• [Work request] Find the line in the entries below that contains "Click the Hias Latar wallpaper icon". Repeat it exactly, and every line after it through the line that contains "885x498 pixels.".

• [Supplied data]
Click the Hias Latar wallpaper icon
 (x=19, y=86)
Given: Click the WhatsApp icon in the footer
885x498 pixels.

* * *

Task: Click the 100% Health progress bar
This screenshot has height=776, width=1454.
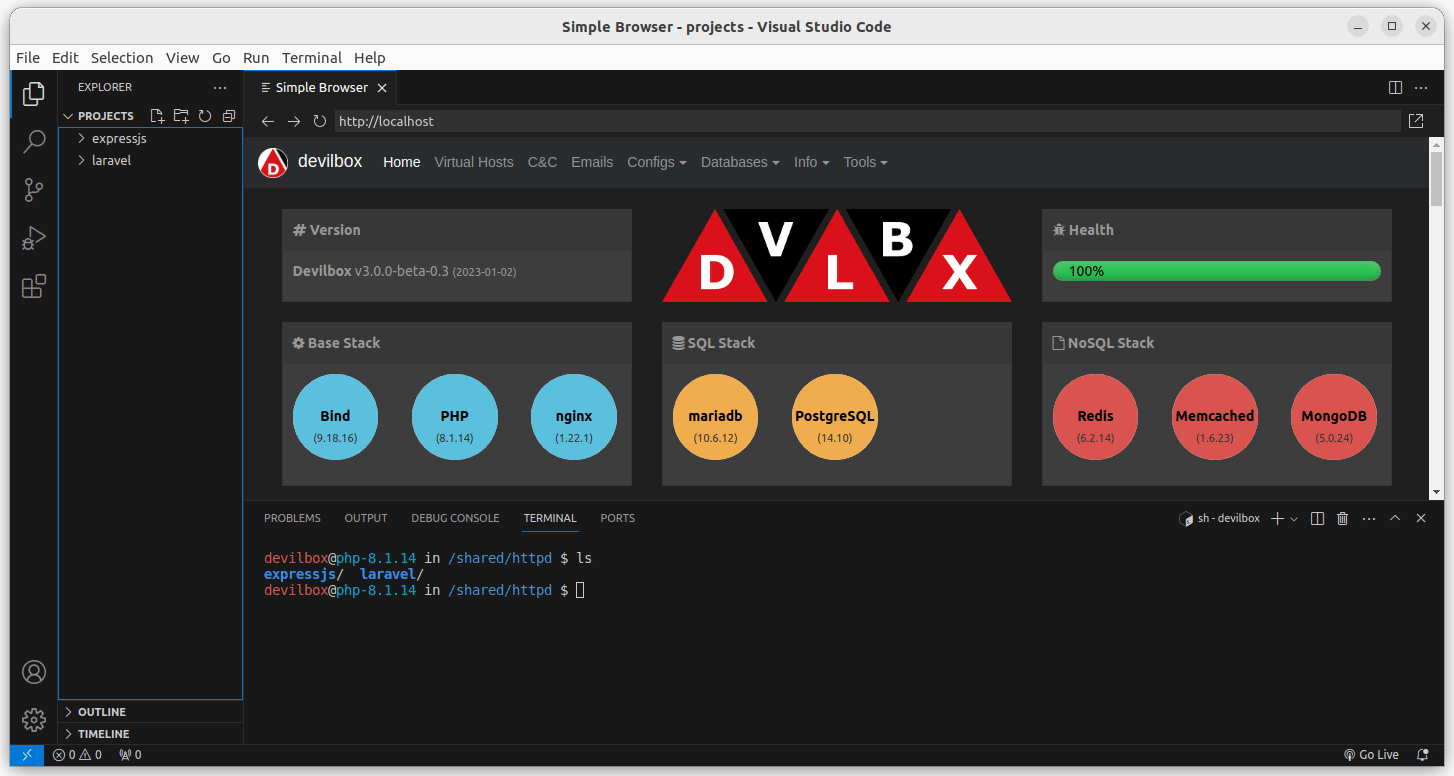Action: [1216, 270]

• [Task response]
Click the Hias Latar wallpaper icon
 (x=19, y=86)
Given: Click the WhatsApp icon in the footer
885x498 pixels.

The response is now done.